>> start Selected extract

Business Today
  


Business Today Home

 

Care Today


Oil Outlook

Want to join the guessing game? Here are some of the plausible crude oil scenarios.

By T.R. Vivek

Bitten by the oil mania

In the current geopolitical climate, predicting crude oil prices is as tough as, or as easy, as crystal gazing India's fortunes at the cricket World Cup. Yet, the guessing game is hard to resist. Which way will prices go?

First, the current circumstances. Crude oil prices shot to a fresh two-year high of over $33 per barrel on January 15 after UN weapons inspector Hans Blix ordered Iraq to submit credible evidence of weapons of mass destruction, or face war. Iraq, with an estimated 112 billion barrels, has the world's second-largest oil reserves after Saudi Arabia, and its 2 million barrels per day (bpd) supply is at risk of being choked (at least momentarily). Venezuela's strike has already choked its 3 million bpd, and US oil stocks are running low. Yes, OPEC has agreed to open the spigots by 1.5 million bpd to keep prices in its target band of $22-28 per barrel... but the efficacy of this move is still under some doubt.

>> end Selected extract

[Problem statement]
Quote the oil outlook article in full, reproducing every line verbatim. Rely solely on the oil outlook article above.

>> start Data provided

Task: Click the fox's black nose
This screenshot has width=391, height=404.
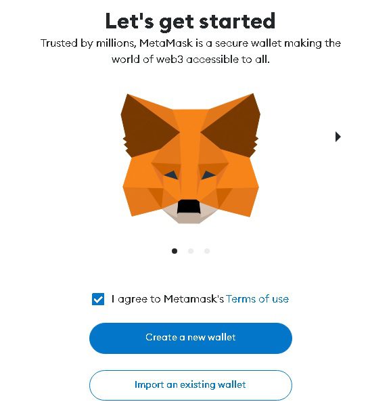Action: point(189,206)
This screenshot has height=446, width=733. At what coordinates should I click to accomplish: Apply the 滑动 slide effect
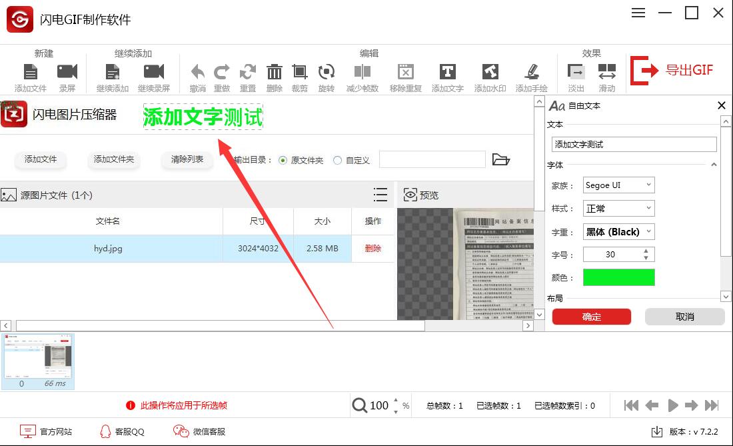(607, 73)
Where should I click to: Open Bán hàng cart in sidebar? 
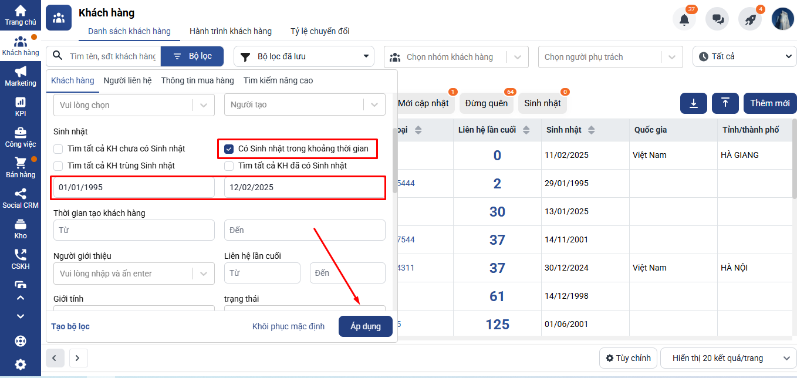click(x=21, y=167)
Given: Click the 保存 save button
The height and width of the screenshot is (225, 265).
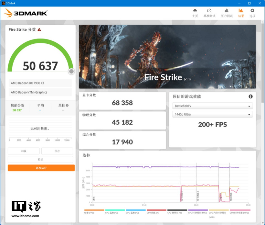Looking at the screenshot, I should [57, 151].
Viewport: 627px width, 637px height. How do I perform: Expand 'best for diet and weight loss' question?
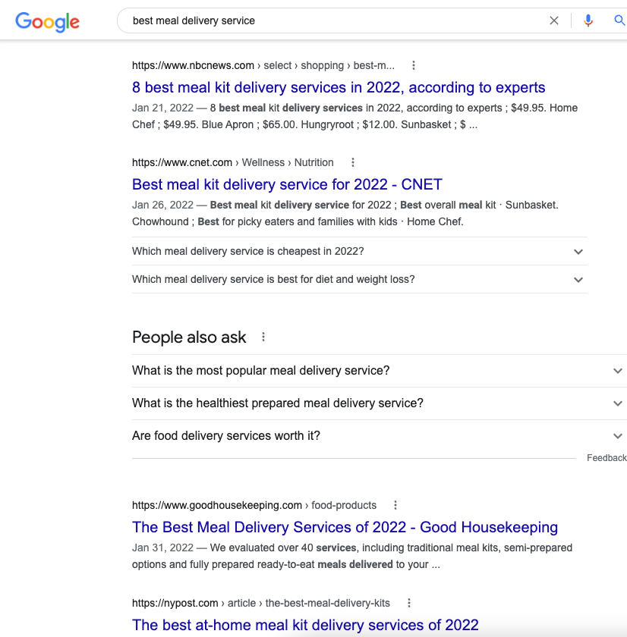(x=578, y=280)
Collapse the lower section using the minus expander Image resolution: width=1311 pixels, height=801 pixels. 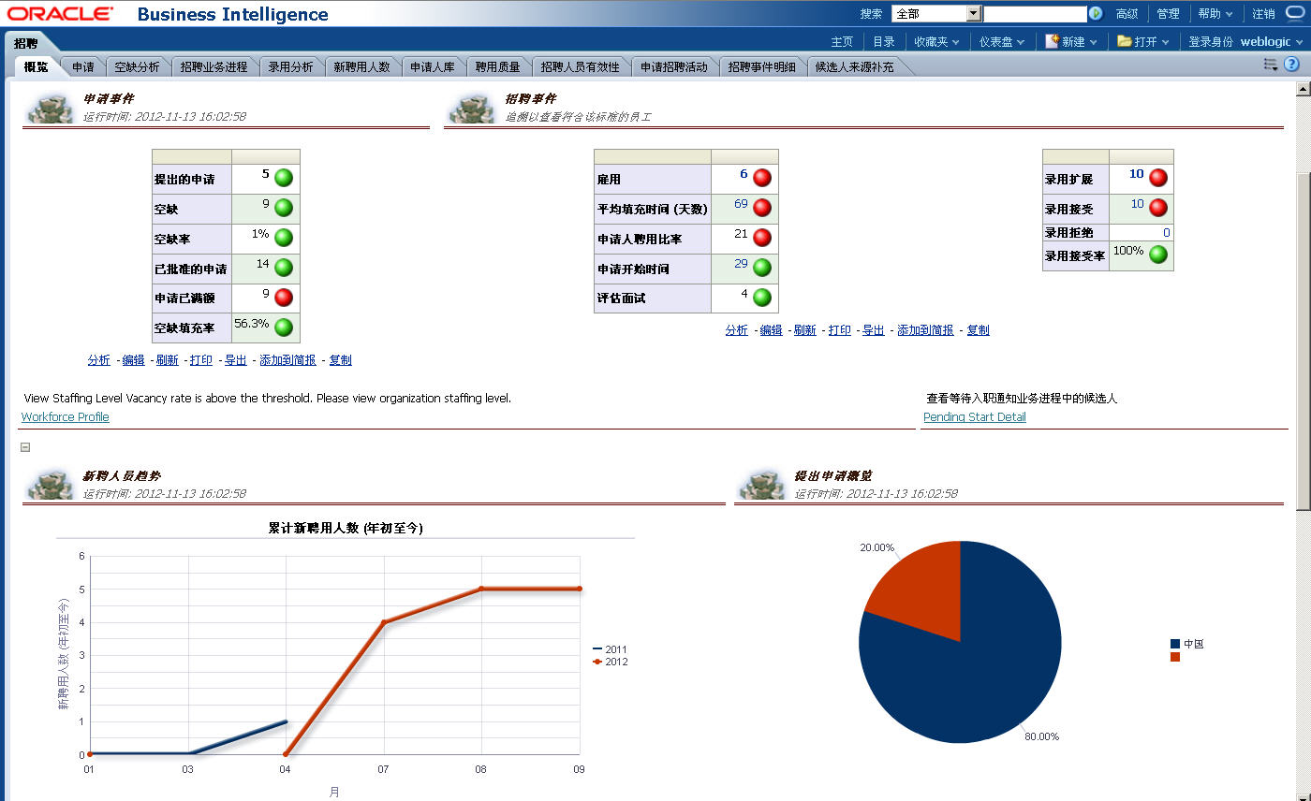(24, 446)
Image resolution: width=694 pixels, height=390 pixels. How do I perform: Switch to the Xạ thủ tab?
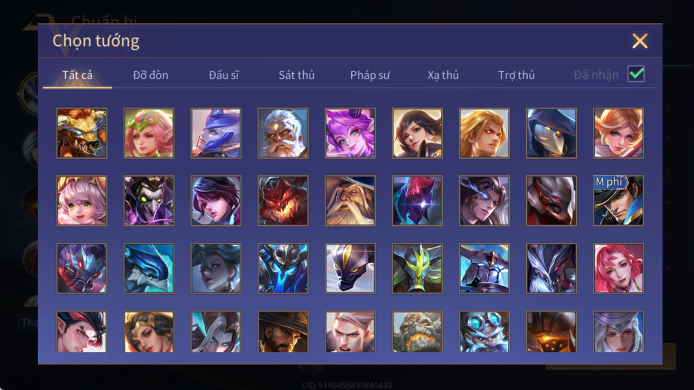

>> end Data provided

[Exercise output]
Business Today
  


Business Today Home

 

Care Today


Oil Outlook

Want to join the guessing game? Here are some of the plausible crude oil scenarios.

By T.R. Vivek

Bitten by the oil mania

In the current geopolitical climate, predicting crude oil prices is as tough as, or as easy, as crystal gazing India's fortunes at the cricket World Cup. Yet, the guessing game is hard to resist. Which way will prices go?

First, the current circumstances. Crude oil prices shot to a fresh two-year high of over $33 per barrel on January 15 after UN weapons inspector Hans Blix ordered Iraq to submit credible evidence of weapons of mass destruction, or face war. Iraq, with an estimated 112 billion barrels, has the world's second-largest oil reserves after Saudi Arabia, and its 2 million barrels per day (bpd) supply is at risk of being choked (at least momentarily). Venezuela's strike has already choked its 3 million bpd, and US oil stocks are running low. Yes, OPEC has agreed to open the spigots by 1.5 million bpd to keep prices in its target band of $22-28 per barrel... but the efficacy of this move is still under some doubt.